◆ Task statement: Each line from the start of the records through the line containing "Screen dimensions: 1440x739" is to be transcribed exactly, and no other line is to be included.
*** Opening of Records to use ***
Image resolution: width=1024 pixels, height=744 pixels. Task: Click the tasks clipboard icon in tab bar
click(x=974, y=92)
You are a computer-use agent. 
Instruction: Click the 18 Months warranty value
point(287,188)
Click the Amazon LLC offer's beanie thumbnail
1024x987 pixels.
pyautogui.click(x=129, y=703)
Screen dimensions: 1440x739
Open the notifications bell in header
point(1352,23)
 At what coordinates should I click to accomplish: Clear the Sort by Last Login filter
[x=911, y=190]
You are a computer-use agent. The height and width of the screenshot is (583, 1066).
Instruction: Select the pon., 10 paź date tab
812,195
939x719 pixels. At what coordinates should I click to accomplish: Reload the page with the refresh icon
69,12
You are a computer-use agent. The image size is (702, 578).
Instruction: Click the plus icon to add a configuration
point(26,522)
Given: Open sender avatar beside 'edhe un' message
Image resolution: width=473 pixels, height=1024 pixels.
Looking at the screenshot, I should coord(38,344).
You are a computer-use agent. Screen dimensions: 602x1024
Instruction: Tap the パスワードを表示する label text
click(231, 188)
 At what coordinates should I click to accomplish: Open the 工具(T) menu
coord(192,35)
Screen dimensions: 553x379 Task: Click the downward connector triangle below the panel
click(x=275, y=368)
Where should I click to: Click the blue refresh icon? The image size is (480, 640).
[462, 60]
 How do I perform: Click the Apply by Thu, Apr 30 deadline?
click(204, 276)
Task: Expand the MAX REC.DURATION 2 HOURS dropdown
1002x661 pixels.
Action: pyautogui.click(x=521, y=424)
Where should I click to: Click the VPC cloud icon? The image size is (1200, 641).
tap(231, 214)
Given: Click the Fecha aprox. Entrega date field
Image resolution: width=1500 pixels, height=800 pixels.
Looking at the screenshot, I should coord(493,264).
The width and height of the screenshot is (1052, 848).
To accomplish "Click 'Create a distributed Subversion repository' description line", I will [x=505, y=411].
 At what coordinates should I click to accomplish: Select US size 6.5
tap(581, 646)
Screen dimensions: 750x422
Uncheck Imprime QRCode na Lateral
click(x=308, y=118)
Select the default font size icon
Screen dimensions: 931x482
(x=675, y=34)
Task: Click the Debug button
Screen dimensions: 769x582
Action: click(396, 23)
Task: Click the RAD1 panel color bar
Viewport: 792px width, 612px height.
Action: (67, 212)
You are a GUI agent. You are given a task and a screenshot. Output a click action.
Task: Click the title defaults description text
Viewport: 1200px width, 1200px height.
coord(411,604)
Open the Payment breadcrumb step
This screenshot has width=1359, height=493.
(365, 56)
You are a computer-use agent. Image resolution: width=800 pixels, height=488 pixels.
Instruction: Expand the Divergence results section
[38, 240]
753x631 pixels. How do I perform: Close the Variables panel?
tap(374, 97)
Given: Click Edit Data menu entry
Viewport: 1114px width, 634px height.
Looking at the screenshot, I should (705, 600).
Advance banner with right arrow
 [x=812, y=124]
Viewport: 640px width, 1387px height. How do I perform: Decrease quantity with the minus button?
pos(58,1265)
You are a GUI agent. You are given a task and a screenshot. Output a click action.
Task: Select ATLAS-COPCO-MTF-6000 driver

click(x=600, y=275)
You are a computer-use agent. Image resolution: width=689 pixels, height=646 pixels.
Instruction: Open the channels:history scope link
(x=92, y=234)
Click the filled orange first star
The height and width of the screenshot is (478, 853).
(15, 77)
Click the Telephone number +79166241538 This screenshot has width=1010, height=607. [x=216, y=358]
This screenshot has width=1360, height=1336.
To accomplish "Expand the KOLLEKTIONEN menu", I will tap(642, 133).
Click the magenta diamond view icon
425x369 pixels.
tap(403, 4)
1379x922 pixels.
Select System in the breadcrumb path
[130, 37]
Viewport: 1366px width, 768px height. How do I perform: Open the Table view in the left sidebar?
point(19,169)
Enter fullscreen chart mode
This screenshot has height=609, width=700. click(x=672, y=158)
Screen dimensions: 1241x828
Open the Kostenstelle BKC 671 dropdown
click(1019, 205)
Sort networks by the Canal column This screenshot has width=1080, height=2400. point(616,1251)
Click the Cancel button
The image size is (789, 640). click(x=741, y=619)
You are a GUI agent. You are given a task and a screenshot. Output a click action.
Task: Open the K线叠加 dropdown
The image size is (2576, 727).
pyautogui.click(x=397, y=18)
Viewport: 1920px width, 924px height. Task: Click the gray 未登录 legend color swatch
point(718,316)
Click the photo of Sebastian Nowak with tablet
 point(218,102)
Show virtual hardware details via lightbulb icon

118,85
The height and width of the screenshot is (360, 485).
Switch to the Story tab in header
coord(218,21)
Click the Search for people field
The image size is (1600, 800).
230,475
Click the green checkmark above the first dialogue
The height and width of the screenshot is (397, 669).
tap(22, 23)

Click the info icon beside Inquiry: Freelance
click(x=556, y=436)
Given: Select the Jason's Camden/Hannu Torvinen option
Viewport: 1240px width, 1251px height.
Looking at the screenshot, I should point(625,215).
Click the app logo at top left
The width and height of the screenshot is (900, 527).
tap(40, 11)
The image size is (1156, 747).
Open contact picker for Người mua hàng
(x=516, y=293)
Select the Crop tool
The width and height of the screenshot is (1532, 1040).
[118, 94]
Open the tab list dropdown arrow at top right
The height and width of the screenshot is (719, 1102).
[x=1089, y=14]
*** Close of Records to use ***
◆ Answer space:
Image resolution: width=1024 pixels, height=744 pixels. Task: Click the tasks clipboard icon in tab bar
click(x=974, y=92)
You are a computer-use agent. 
Instruction: Click the 18 Months warranty value
point(287,188)
Click the Amazon LLC offer's beanie thumbnail
1024x987 pixels.
pyautogui.click(x=129, y=703)
Screen dimensions: 1440x739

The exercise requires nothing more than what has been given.